_Action item:_ Print the data that follows, exactly and completely.

Saved entries:
= = = = = = =

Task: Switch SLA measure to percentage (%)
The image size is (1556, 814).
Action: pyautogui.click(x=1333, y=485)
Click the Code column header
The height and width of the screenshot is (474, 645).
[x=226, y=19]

= = = = = = =

_Problem solution:_
Task: Switch SLA measure to percentage (%)
The image size is (1556, 814).
Action: pyautogui.click(x=1333, y=485)
Click the Code column header
The height and width of the screenshot is (474, 645).
[x=226, y=19]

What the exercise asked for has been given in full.